The great Michigan smokeoutPublished 9:00am Wednesday, April 14, 2010
By JESSICA SIEFF
Niles Daily Star
Inside The Tavern on a sunny Friday afternoon there are a handful of patrons sitting at the bar and restaurant’s booths, sinking their teeth into hamburgers and dipping french fries into ketchup.
It’s the quiet hour. By 6 p.m., things will start to get busier. There will likely be more seats filled at the bar and some customers will sit down to an ice-cold beer with a freshly lit cigarette in hand.
To smokers, such a thing might sound commonplace. To nonsmokers, it might sound awful.
Either way, it’s a sight that will soon be no more.
The statewide smoking ban that passed into law earlier this year will take effect May 1 and businesses like The Tavern will be forced to send their smokers outside.
“Most people know it’s coming,” said Lou Thwaits, owner of The Tavern for the past 30 years.
She’s not necessarily happy with the smoking ban and she said her opinion is shared by many.
“My customers are not happy at all,” she said.
The Michigan Department of Community Health (MDCH) announced in a statement earlier this month that it has already kicked off a public service announcement campaign to raise awareness on the indoor smoking ban. The PSA, “Smoked Lasagna,” will run in partnership with the Michigan Association of Broadcasters and the Michigan Cable Telecommunications Association.
“It’s exciting to begin this new era in Michigan where going out to dinner won’t mean being exposed to secondhand smoke for patrons or for employees,” said Janet Olszewski, MDCH director. “This is good news for all Michigan citizens.”
Smoking bans are nothing new. They’ve been instituted in South Bend as far out as New York City.
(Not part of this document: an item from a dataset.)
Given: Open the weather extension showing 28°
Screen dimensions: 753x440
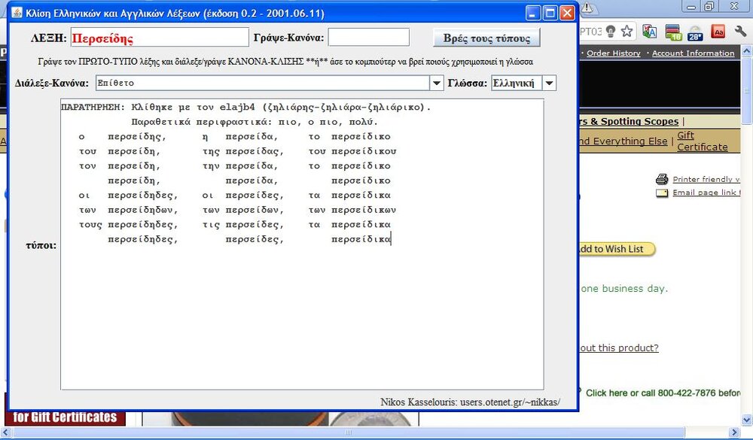Looking at the screenshot, I should click(695, 32).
But their impact on local businesses, especially bars, is significant.
“I think it’s going to create a lot of problems,” Thwaits said.
Not only might the ban deter some customers from coming out at all, but those who do will have to step outside when they want a smoke.
“Traffic,” Thwaits said. “In and out. People going out with their drinks – you have to police that.”
Depending on how bad the problem could get, she said she may have to look into finding someone just to man the door.
It’s the threat of more people choosing to stay home and smoke rather than come out and drink that could serve as what would only be yet another hit to a struggling industry.
The economy would have been the first one.
“It’s hurt, yes,” Thwaits said. “It has hurt.”
Utility and gas costs have increased and some customers have been cutting back all of which can take a hit to a business’ bottom line.
She estimates that two thirds of her customers are smokers and on a Friday night things inside can get pretty busy.
A former smoker, Thwaits is aware of the health concerns that have driven bans like Michigan’s.
“I’m realistic,” she said. “I know one cigarette pollutes the air.”
Still, she said the issue comes down to freedom of choice.
“Why can’t I decide if I want my customers to smoke or not,” she said.
In 30 years, she’s has seen things change a lot.
Come May 1, they’re going to change again.